Python package that searches for microsatellites in fasta sequences

Project description

This program searches for microsatellites in fasta sequences. The available options are the following:

  • -i, --input-fasta: path of the fasta file containing the sequence(s) to analyze. The file can be either a plain text file or a gzip compressed file.
  • -o, --output-file: path of the file to save with the results of the analysis. The coordinates of the microsatellites will be 0-based.
  • -l, --seed-length: length of the seed of the microsatellites, i.e. the number of nucleotides that will be repeated. For instance -l 2 will find microsatellites like ACACACAC where the seed AC is repeated 4 times.
  • -r, --minimum_repetitions: minimum number of repetitions of the seed. For instance -r 3 will find microsatellites like CTACTACTA or CTACTACTACTA where the seed CTA is repeated at least 3 times. The minimum allowed value is 2 and the default value is 3.
  • -im, --imperfect: include imperfect microsatellites.
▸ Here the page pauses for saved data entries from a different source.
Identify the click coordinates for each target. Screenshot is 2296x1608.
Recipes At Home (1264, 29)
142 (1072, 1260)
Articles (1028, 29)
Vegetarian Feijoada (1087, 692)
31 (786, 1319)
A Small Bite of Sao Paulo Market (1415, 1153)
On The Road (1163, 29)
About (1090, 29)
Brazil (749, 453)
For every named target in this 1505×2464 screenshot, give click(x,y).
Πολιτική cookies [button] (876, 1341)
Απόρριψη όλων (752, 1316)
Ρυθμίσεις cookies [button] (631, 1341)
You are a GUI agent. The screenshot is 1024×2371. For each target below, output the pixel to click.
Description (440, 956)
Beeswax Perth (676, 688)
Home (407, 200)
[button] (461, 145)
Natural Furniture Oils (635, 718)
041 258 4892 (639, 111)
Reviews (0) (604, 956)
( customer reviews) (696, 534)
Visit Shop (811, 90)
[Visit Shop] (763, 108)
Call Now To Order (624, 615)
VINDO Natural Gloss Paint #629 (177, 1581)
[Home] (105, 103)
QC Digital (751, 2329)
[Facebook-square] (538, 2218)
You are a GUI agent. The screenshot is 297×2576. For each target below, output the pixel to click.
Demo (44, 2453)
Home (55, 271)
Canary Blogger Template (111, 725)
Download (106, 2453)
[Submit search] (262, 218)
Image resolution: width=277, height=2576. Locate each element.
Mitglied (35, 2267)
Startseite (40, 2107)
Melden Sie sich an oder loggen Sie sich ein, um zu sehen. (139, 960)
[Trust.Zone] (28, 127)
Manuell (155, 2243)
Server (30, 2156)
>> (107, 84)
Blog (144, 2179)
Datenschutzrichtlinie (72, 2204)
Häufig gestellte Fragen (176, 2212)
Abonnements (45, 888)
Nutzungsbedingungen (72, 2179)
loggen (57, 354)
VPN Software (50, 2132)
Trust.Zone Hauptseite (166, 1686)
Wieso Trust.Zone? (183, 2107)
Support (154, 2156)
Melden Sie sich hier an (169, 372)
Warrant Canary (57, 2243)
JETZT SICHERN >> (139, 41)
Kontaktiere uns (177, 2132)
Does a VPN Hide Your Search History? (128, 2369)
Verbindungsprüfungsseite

With this option microsatellites repeated at least -r -1 times that share the same seed and have a distance up to the “–imperfect” value will be merged together and will be considered as a single microsatellite. By default this option is disabled and microsatellites are kept separated.
  • -s, --strict: when --imperfect is a positive integer, this option allows to search for imperfect microsatellites only by using nucleotides that are present in the seed. For instance, if the seed is AT only the nucleotides A and T will be considered. By default this option is disabled and all the nucleotides ACGT are considered.
  • -a, --alphabet: alphabet to use for the microsatellites search. The alphabet can be either dna for DNA or aa for PROTEINS. Default is “dna”.
  • -f, --flanking: length of the sequences flanking the microsatellites. The sequences will be written in the output file. Sequences that overstep the boundaries of a chromosome will be truncated. By default this option is disabled.
  • -c, --cores: number of CPUs to use in the computation. By default it will use all the available CPUs.
  • -p, --progress: track the progress of the computation with a progress bar.

How to execute the program

The program can be executed by writing of your terminal:

find_micro

Requirements:

  • Python 3.4+

Installation:

pip install macrosatellites_finder

Project details


Download files

Download the file for your platform. If you're not sure which to choose, learn more about installing packages.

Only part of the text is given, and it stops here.